Is there such a thing as a good divorce?
... and is it time to end the blame-game?
All the family lawyers at Rollits are members of Resolution, which is an organisation set up by solicitors, who believe in a constructive, non-confrontational approach to resolving family law issues.
Currently, Resolution is at the forefront of a national campaign to change the law to achieve a no-fault divorce process. To coincide with Resolution's national campaign "Good Divorce Week", next week on 28 November Resolution is holding a Parliamentary briefing session to raise awareness amongst MP's about how removing the fault element from the divorce process would reduce conflict between divorcing couples.
Rollits are proud to support Resolution's campaign for no-fault divorce.
Divorce is a difficult and stressful process for both parties. In most cases, the important issues to sort out relate to children arrangements, financial issues or both. Having to show fault as the reason for the divorce can increase the conflict between couples which can have a detrimental impact on the well-being of children.
A 2014, ComRes survey looked at how divorce and separation impacts on young people aged from 14 to 22 provides some thought provoking statistics. 65% said that their GCSE exam results were affected by their parents' relationship breakdown. 24% reported that that they struggled to complete homework, essays or assignments. 32% said that they felt one parent has attempted to turn them against the other. 27% said their parents had tried to involve them in their dispute. 14% disclosed starting to or drinking more alcohol and 13% admitted to experimenting or thinking about experimenting with drugs. The data appears to show that divorce and separation impacts significantly on children's emotional wellbeing. Reducing conflict may go some way to reversing these deeply concerning statistics.
The recent Supreme Court decision in Owens v Owens has helped the "no-fault" campaign to create momentum when it dismissed Mrs Owen's application to be granted a divorce. The court found that Tina Owens had failed to prove, in accordance with the present law that her husband had behaved in such a way that she could not reasonably be expected to live with him. The Supreme Court's refusal to grant her a divorce has led to Mrs Owens being trapped in a loveless and unwanted marriage. Mrs Owens will now have to wait until 2020 to issue a new petition based on 5 years separation. The Judges dealing with the Owens case said it was a matter for Parliament, not them to change the law. Some commentators have suggested that the judgment was intended to undermine the current system and push the agenda for no-fault reform and therefore the present ongoing campaign continues.

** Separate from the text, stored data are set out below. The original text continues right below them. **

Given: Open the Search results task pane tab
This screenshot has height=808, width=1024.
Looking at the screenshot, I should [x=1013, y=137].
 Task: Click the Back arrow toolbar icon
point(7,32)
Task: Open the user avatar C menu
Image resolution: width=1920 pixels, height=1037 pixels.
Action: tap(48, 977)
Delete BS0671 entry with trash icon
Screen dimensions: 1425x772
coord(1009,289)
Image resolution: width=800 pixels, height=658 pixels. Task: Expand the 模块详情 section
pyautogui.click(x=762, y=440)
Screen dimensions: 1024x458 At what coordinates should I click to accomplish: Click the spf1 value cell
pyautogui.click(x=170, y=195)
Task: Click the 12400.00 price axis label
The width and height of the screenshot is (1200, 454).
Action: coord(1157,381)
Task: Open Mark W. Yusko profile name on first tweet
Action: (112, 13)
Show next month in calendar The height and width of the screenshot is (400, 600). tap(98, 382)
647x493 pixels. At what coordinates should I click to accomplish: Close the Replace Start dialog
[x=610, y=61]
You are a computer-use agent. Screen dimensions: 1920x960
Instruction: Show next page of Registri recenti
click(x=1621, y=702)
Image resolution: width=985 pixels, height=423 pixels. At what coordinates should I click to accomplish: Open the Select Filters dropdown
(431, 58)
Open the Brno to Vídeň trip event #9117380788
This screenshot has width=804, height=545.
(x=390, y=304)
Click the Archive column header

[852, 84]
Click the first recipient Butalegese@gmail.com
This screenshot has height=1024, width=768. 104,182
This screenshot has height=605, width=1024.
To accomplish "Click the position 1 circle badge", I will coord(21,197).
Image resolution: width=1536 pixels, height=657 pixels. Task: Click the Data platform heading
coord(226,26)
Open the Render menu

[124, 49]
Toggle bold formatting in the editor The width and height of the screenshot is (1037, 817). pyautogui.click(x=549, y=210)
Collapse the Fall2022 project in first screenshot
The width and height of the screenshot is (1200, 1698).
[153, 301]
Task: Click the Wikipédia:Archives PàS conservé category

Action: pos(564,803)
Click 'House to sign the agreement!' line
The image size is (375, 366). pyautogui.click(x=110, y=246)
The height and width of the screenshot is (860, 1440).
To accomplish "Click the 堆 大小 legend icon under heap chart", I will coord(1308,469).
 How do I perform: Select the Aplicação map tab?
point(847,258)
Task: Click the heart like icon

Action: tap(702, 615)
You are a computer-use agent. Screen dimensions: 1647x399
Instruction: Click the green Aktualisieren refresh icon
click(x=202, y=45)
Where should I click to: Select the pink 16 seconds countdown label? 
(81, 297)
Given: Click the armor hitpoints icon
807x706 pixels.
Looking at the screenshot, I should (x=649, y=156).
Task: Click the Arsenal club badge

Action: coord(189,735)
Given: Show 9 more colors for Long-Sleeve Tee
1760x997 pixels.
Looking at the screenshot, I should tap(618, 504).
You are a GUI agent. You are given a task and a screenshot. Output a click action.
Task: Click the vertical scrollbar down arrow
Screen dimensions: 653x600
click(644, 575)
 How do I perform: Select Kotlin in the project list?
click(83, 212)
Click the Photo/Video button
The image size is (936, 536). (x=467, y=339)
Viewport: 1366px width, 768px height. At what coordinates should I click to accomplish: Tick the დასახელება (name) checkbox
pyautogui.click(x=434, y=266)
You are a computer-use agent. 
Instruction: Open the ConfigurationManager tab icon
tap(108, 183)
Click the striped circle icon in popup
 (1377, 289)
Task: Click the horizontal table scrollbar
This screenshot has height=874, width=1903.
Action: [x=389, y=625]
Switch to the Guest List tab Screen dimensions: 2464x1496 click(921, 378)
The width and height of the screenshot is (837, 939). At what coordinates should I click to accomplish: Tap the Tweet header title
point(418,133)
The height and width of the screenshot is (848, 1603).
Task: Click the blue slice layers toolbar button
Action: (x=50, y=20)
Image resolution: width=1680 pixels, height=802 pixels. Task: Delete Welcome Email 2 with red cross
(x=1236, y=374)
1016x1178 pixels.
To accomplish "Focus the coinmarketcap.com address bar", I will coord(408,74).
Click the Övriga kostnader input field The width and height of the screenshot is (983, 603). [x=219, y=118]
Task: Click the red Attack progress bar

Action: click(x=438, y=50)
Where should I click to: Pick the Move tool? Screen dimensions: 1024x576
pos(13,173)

Recently the Government announced a consultation process seeking the views of all parties involved in Family Law on the fault-based divorce. Resolution intends to hand in it's response to the Government Consultation at the briefing on 28 November. Rollits Family Law team have participated in the Consultation process fully supporting a change to no fault divorce in order to remove blame from the process, thus lowering stress and anxiety and reducing the negative impact of conflict on children. Ending the "blame-game" may help divorcing couples to leave their marriage with more self-respect and dignity making the process more compassionate to benefit themselves and their children.
This article is for general guidance only. It provides useful information in a concise form. Action should not be taken without obtaining specific legal advice.